As shown in Figure 18, we selected a segment of the measured data and applied different methods for denoising. In Figure 18, it is evident that LSTM and ResNet exhibit significant differences in the amplitude of the data before and after processing. The amplitude width of the data processed by LSTM and ResNet is noticeably smaller compared to the original signal. Although the amplitude of data processed by U-Net and DnCNN has little change, there was still residual Gaussian white noise present in the original data. ResDnCNN effectively suppressed most of the noise, with only minimal weak noise remaining. The ResDnCNN-SISC method successfully removes the noise and yields high-quality data that matches the expected shape. Obviously, our method has significantly improved the quality of the measured data.
The apparent resistivity curves of the measured data are shown in Figure 19, where different methods were used to denoise different datasets. From Figure 19, it can be observed that the data processed by U-Net, LSTM, and ResNet networks actually became more volatile, resulting in a reverse effect on the data. While DnCNN achieved a certain degree of noise reduction, data jumps still exist, as seen in the figure. The processing effect of ResDnCNN is basically the same as that of ResDnCNN-SISC. For data with jumps at low frequencies, it is able to achieve a smooth apparent resistivity curve by ResDnCNN-SISC processing.

6. Conclusions

To address the challenge of noise interference in the practical application of CSEM and enhance the detection effectiveness of CSEM, this study conducted research on denoising methods for CSEM data. Diverging from conventional signal denoising methods, this study proposed an innovative deep learning denoising approach by synergistically leveraging the advantages of the residual network (ResNet) and denoising convolutional neural network (DnCNN). Moreover, this approach is integrated with shift-invariant sparse coding (SISC) to establish the ResDnCNN-SISC method, which systematically applies to the processing of CSEM data, facilitating a comprehensive investigation of high-precision denoising techniques for CSEM data.

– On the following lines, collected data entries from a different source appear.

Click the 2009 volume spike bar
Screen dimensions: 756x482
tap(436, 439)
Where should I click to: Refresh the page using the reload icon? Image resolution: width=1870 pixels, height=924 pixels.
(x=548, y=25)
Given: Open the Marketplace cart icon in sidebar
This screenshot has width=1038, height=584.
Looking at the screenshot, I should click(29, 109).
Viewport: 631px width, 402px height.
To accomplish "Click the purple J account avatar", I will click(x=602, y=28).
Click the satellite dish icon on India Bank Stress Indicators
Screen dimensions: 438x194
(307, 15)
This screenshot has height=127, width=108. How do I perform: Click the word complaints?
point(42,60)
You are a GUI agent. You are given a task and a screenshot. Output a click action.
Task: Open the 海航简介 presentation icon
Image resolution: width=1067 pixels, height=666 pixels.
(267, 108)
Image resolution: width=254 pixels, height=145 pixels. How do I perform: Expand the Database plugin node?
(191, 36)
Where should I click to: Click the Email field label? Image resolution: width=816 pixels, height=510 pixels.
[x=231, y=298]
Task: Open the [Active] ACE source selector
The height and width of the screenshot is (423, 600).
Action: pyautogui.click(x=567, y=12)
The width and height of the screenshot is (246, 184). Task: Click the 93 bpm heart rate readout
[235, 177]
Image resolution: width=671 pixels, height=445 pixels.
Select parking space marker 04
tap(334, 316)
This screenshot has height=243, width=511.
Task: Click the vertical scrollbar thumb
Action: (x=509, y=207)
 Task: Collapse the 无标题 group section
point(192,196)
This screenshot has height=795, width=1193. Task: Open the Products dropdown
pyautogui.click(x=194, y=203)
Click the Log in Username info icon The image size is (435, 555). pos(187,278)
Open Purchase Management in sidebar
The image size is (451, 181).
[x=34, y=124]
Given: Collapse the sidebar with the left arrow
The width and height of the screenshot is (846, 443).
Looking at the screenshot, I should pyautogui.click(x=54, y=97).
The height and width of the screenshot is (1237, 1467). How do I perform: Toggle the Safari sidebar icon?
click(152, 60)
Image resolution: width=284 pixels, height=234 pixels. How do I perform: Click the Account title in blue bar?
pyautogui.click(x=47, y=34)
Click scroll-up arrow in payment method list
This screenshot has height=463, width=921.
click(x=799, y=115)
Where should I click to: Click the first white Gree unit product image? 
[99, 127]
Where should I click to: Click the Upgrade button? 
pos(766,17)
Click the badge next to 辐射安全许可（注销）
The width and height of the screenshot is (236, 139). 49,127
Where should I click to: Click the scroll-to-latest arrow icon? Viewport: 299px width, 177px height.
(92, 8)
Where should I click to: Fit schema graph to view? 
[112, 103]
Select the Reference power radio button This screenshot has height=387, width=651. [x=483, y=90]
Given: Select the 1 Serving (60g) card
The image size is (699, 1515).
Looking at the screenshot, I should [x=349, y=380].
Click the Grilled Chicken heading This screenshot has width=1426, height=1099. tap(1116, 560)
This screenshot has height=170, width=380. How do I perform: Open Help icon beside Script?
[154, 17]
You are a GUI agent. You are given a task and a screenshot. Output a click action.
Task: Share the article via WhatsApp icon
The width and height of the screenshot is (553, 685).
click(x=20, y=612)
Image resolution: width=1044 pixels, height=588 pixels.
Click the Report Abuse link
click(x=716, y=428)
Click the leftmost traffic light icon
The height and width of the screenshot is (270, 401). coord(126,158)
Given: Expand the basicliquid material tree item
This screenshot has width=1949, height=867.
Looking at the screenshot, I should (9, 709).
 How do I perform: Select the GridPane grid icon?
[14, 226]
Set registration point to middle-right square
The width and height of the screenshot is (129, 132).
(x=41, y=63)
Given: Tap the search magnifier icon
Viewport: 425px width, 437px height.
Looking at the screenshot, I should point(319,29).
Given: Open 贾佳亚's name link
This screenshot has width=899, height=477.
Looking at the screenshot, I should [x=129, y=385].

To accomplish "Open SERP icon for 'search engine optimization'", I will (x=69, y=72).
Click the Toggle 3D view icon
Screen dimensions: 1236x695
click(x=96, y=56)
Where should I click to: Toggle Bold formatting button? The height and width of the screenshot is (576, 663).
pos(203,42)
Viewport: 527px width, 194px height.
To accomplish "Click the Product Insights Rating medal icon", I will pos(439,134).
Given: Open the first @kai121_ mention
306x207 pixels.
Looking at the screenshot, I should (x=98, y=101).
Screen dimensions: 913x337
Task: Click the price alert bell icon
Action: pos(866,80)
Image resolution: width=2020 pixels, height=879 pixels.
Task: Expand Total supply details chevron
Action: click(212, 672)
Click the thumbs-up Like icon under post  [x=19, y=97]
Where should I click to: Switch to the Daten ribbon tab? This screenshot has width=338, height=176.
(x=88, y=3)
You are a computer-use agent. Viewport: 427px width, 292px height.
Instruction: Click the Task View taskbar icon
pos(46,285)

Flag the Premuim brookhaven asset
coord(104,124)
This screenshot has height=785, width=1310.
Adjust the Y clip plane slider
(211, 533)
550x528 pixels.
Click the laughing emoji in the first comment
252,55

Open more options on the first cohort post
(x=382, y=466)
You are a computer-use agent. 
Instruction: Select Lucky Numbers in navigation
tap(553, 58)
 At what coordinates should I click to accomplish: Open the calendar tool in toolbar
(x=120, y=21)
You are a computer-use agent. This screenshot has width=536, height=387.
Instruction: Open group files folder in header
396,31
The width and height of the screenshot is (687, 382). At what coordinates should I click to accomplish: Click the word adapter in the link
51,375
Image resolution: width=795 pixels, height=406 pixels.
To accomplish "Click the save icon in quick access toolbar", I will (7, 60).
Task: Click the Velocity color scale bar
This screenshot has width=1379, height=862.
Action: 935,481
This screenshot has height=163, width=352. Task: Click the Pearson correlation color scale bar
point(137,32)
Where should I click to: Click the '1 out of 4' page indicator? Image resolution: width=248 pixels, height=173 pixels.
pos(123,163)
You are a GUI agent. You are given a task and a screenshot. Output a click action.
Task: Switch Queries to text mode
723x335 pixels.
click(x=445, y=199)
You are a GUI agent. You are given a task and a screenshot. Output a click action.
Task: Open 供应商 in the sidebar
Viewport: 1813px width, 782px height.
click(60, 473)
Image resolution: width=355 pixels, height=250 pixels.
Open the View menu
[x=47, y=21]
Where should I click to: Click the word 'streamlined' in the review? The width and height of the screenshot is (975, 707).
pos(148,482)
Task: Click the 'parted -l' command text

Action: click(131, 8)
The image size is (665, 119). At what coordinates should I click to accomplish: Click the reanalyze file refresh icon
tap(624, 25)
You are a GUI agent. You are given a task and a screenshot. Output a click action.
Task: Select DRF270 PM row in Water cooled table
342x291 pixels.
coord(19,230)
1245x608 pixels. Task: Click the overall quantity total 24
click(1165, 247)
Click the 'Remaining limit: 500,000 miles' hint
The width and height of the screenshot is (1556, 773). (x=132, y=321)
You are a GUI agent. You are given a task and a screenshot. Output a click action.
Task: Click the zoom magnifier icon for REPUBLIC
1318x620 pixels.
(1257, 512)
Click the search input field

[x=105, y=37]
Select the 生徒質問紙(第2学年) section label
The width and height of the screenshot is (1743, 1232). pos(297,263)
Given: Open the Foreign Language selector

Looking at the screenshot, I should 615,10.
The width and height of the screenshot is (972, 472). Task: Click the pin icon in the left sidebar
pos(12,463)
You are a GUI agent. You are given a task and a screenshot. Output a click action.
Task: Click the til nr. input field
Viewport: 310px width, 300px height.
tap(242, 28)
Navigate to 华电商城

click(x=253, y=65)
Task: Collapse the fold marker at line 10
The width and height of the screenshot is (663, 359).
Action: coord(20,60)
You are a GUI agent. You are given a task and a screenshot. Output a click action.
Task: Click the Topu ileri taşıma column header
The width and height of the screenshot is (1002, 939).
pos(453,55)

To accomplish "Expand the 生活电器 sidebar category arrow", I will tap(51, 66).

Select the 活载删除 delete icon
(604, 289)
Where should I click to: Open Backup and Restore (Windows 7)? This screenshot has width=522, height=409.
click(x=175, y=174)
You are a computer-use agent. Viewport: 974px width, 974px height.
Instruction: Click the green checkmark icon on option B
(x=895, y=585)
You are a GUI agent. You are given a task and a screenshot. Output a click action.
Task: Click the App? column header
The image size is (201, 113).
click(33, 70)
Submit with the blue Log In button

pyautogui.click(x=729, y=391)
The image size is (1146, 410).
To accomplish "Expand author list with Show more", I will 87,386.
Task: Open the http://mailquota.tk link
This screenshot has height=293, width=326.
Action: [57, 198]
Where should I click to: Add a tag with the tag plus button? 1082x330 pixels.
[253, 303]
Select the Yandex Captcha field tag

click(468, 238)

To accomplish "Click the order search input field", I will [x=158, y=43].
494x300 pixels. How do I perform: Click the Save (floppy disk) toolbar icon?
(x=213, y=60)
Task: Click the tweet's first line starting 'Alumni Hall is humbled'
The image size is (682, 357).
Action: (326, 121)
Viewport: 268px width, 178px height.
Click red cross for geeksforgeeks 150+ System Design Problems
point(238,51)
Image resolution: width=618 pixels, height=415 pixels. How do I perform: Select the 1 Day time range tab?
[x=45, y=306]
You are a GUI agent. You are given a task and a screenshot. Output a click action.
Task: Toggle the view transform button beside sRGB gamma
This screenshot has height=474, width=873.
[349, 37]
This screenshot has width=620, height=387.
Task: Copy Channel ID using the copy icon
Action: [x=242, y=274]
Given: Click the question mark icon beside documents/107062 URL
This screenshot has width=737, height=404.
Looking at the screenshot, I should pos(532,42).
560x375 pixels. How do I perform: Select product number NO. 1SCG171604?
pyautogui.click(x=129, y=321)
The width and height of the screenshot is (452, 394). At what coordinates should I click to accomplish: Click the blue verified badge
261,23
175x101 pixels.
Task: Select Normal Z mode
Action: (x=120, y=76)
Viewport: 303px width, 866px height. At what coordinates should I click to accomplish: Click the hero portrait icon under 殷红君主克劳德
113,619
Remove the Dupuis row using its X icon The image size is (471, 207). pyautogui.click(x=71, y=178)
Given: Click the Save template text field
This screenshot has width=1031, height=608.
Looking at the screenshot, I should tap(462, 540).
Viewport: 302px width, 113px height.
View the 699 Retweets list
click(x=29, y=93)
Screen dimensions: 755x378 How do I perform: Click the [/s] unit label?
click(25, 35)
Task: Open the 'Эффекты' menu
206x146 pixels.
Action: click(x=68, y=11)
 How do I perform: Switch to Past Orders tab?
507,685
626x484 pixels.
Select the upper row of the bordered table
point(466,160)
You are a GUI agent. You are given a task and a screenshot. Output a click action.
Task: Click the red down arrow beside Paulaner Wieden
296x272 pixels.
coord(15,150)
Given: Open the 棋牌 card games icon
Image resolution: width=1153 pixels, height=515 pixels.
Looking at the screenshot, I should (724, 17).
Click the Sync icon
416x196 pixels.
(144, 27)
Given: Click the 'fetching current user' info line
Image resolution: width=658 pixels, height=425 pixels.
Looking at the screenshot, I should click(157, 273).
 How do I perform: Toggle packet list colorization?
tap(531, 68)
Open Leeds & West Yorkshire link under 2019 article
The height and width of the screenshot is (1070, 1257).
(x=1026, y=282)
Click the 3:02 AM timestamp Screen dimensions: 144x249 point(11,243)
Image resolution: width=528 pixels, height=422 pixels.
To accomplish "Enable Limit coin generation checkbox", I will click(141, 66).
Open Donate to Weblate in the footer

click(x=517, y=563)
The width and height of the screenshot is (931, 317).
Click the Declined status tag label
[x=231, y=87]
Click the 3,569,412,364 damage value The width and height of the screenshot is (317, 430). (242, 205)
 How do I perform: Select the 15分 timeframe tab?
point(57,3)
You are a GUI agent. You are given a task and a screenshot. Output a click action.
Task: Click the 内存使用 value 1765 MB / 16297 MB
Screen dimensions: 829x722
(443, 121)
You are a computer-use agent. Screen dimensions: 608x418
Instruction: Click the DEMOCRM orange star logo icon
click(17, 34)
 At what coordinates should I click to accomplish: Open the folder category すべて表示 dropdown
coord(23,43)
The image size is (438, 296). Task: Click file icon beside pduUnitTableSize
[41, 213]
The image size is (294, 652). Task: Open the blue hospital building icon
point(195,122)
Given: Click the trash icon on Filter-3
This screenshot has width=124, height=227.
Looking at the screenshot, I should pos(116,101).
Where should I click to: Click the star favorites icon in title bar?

By subjecting CSEM data, containing various types of noise, to denoising tests, the effectiveness of our method in effectively suppressing different types of noise was demonstrated, leading to a significant improvement in the data signal-to-noise ratio. Furthermore, the ResDnCNN-SISC method exhibited the advantage of avoiding bias caused by manual threshold setting, resulting in more objective denoising outcomes. Through the application of the ResDnCNN-SISC denoising method to real-world CSEM data and a comparative analysis with other denoising methods such as U-Net, DnCNN, and LSTM, the prominent superiority of the ResDnCNN-SISC method is evident, as it yielded smoother resistivity curve. This enhancement is conducive to improving the effectiveness of the controlled-source electromagnetic method in geophysical exploration under strong interference conditions.
In this study, the WFEM data were taken as an example to illustrate the effectiveness and superiority of the proposed method. Nevertheless, the proposed method is not only applicable to WFEM data, but also to any other CSEM data, as well as periodic or similar periodic signals in other fields. It is worth noting that the ResDnCNN network model employed in this study requires a relatively long training time. To enhance training efficiency, further optimization of the neural network structure will be pursued to reduce the training duration.

Author Contributions

Conceptualization, X.W. and X.B.; methodology, X.W. and G.L.; software, X.W., X.B. and H.Y.; visualization, X.W.; validation, X.B. and T.T.; investigation, X.W.; supervision, X.W., G.L., L.S. and H.Y.; writing—original draft, X.W.; writing—review and editing, X.W., X.B., G.L. and T.T.; formal analysis, X.W., X.B. and L.S.; resources, G.L.; data curation, G.L. and H.Y.; funding acquisition, X.B., G.L. and L.S. All authors have read and agreed to the published version of the manuscript.

Funding

This research was funded by the National Natural Science Foundation of China (41904076 and 42364006), the Jiangxi Provincial Natural Science Foundation (20232BCJ23051, 20232BAB203070, and 20212BAB203004), the Jiangxi Province Key R&D Project (20223BBG74005), the Open Fund from Nanchang Key Laboratory of Hydrogeology and High Quality Groundwater Resources Exploitation and Utilization (20231B22), the Open Fund from Jiangxi Engineering Technology Research Center of Nuclear Geoscience Data Science and System (JETRCNGDSS202201), and the Open Fund from Key Laboratory of Metallogenic Prediction of Nonferrous Metals and Geological Environment Monitoring (Central South University), Ministry of Education (2021YSJS02).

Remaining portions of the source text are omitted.